[REQUIREMENT] A faithful transcription of all the data is required.

[PROVIDED RECORDS]
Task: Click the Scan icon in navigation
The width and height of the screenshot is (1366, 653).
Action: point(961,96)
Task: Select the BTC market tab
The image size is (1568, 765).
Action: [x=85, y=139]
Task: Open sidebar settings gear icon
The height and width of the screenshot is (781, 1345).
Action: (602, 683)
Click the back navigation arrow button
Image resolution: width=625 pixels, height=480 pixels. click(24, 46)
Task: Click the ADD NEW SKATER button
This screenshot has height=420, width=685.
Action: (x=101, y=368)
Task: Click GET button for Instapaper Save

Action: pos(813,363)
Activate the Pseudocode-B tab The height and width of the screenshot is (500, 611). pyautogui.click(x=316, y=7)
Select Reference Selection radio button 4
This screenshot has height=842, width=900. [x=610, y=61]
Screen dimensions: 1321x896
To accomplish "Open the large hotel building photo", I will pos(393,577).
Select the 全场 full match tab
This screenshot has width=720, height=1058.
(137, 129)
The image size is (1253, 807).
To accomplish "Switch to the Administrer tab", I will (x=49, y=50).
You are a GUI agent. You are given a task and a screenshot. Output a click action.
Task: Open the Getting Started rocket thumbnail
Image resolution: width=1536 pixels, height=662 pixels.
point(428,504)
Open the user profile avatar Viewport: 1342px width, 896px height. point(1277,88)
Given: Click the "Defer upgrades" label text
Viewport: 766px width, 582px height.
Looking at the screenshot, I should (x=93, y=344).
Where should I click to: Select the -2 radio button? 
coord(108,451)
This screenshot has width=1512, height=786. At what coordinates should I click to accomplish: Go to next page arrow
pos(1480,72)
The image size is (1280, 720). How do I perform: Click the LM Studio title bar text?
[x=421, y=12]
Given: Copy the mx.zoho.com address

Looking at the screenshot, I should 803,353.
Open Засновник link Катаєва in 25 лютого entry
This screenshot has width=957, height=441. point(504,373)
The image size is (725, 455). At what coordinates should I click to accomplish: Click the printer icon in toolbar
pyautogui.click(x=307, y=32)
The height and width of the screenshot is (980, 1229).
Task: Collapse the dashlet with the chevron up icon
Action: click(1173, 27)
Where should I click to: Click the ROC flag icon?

[SOLUTION TO THIS PROBLEM]
Task: Click the Scan icon in navigation
The width and height of the screenshot is (1366, 653).
Action: point(961,96)
Task: Select the BTC market tab
The image size is (1568, 765).
Action: [x=85, y=139]
Task: Open sidebar settings gear icon
The height and width of the screenshot is (781, 1345).
Action: (602, 683)
Click the back navigation arrow button
Image resolution: width=625 pixels, height=480 pixels. click(24, 46)
Task: Click the ADD NEW SKATER button
This screenshot has height=420, width=685.
Action: (x=101, y=368)
Task: Click GET button for Instapaper Save

Action: pos(813,363)
Activate the Pseudocode-B tab The height and width of the screenshot is (500, 611). pyautogui.click(x=316, y=7)
Select Reference Selection radio button 4
This screenshot has height=842, width=900. [x=610, y=61]
Screen dimensions: 1321x896
To accomplish "Open the large hotel building photo", I will pos(393,577).
Select the 全场 full match tab
This screenshot has width=720, height=1058.
(137, 129)
The image size is (1253, 807).
To accomplish "Switch to the Administrer tab", I will (x=49, y=50).
You are a GUI agent. You are given a task and a screenshot. Output a click action.
Task: Open the Getting Started rocket thumbnail
Image resolution: width=1536 pixels, height=662 pixels.
point(428,504)
Open the user profile avatar Viewport: 1342px width, 896px height. point(1277,88)
Given: Click the "Defer upgrades" label text
Viewport: 766px width, 582px height.
Looking at the screenshot, I should (x=93, y=344).
Where should I click to: Select the -2 radio button? 
coord(108,451)
This screenshot has width=1512, height=786. At what coordinates should I click to accomplish: Go to next page arrow
pos(1480,72)
The image size is (1280, 720). How do I perform: Click the LM Studio title bar text?
[x=421, y=12]
Given: Copy the mx.zoho.com address

Looking at the screenshot, I should 803,353.
Open Засновник link Катаєва in 25 лютого entry
This screenshot has width=957, height=441. point(504,373)
The image size is (725, 455). At what coordinates should I click to accomplish: Click the printer icon in toolbar
pyautogui.click(x=307, y=32)
The height and width of the screenshot is (980, 1229).
Task: Collapse the dashlet with the chevron up icon
Action: click(1173, 27)
Where should I click to: Click the ROC flag icon?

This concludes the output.